Work to be completed: The lines below from the one with "1316x909 pixels." up to and including the one with "the image placeholder" are what you should set down, exactly and without pictures.

Given information:

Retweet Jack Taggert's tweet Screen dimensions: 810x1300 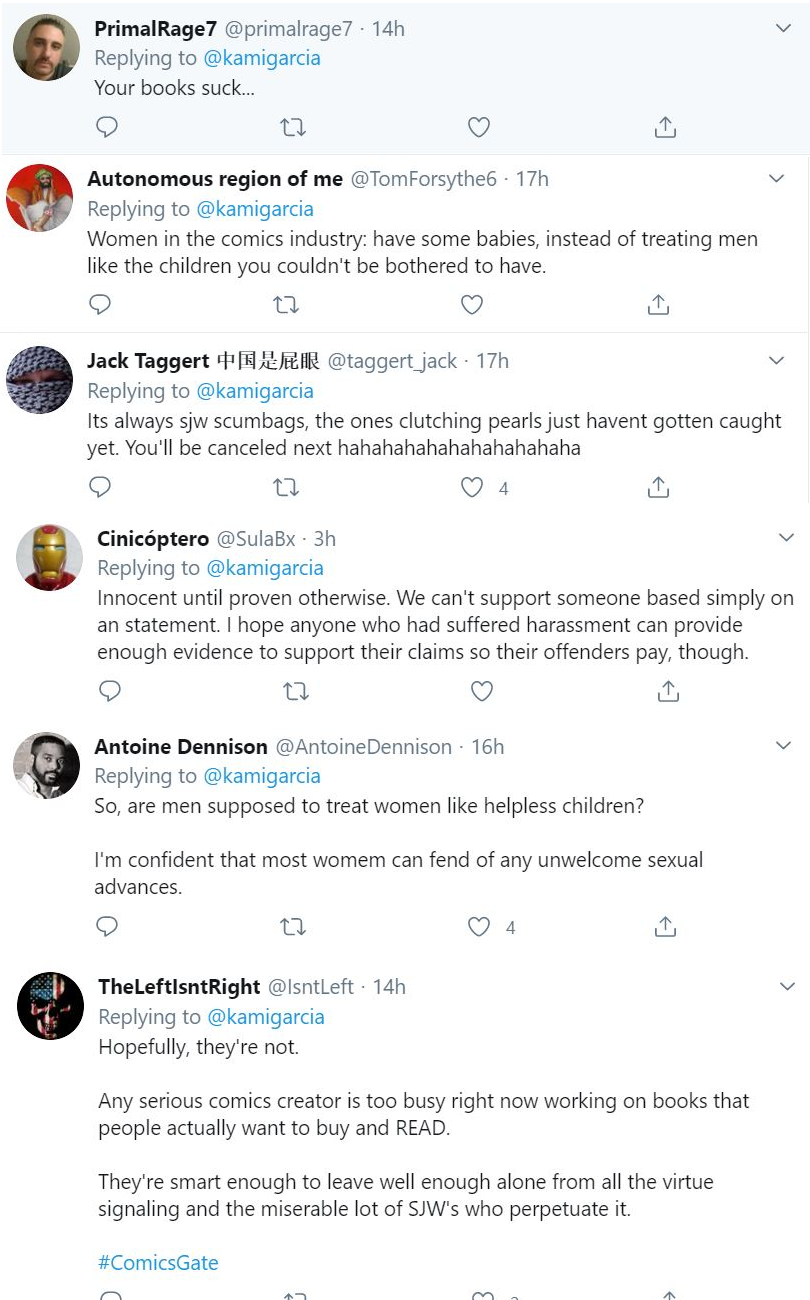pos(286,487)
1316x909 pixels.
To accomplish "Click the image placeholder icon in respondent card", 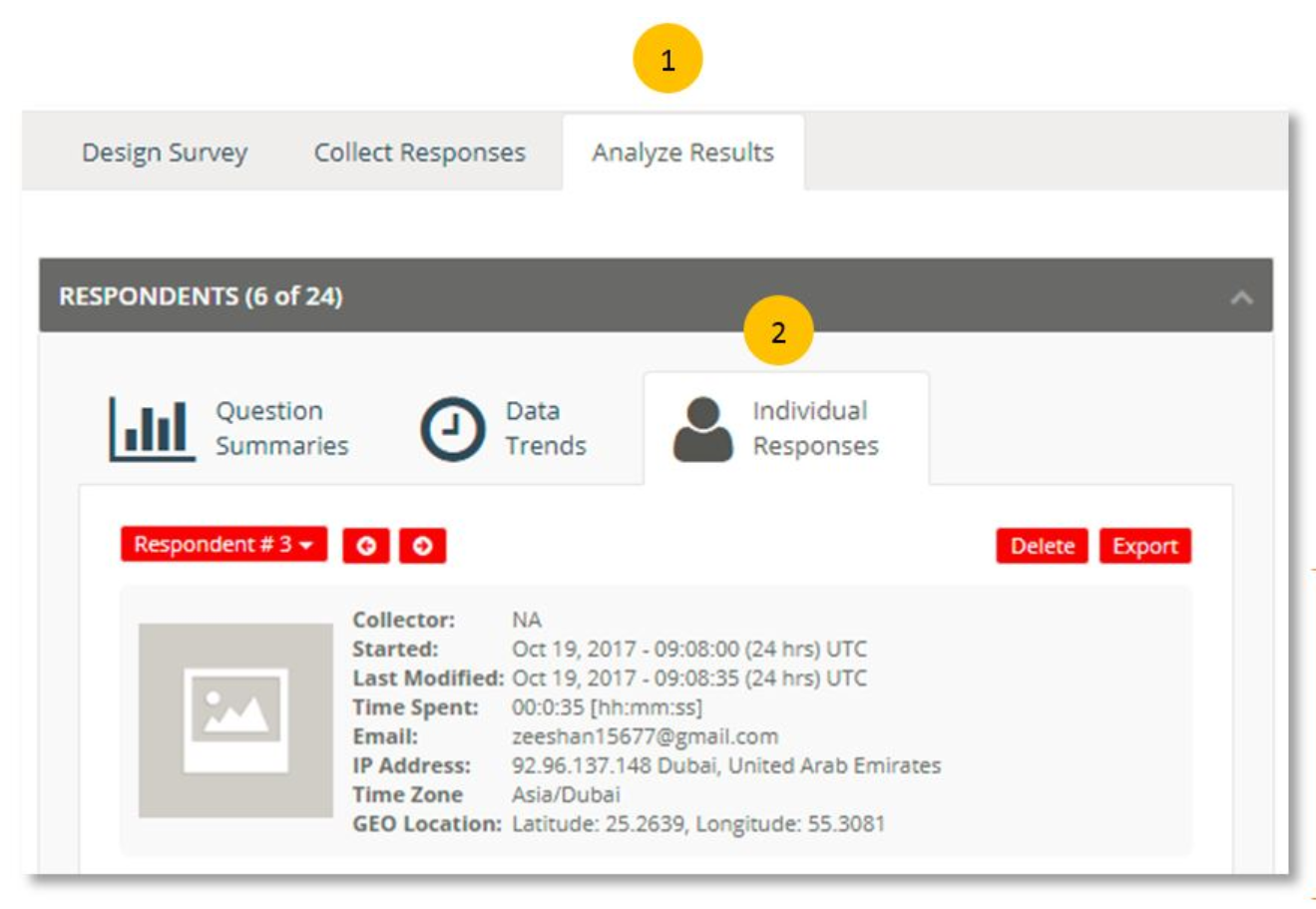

---

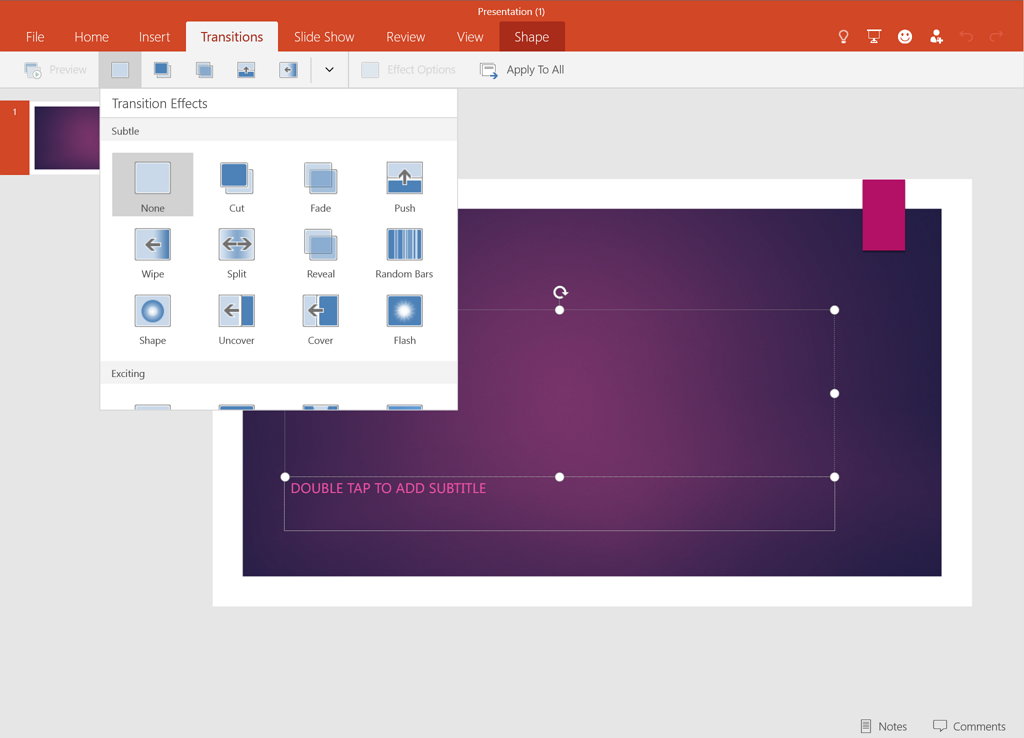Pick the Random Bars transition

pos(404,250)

Task result:
1316x909 pixels.
To accomplish "Click the image placeholder icon in respondent card", 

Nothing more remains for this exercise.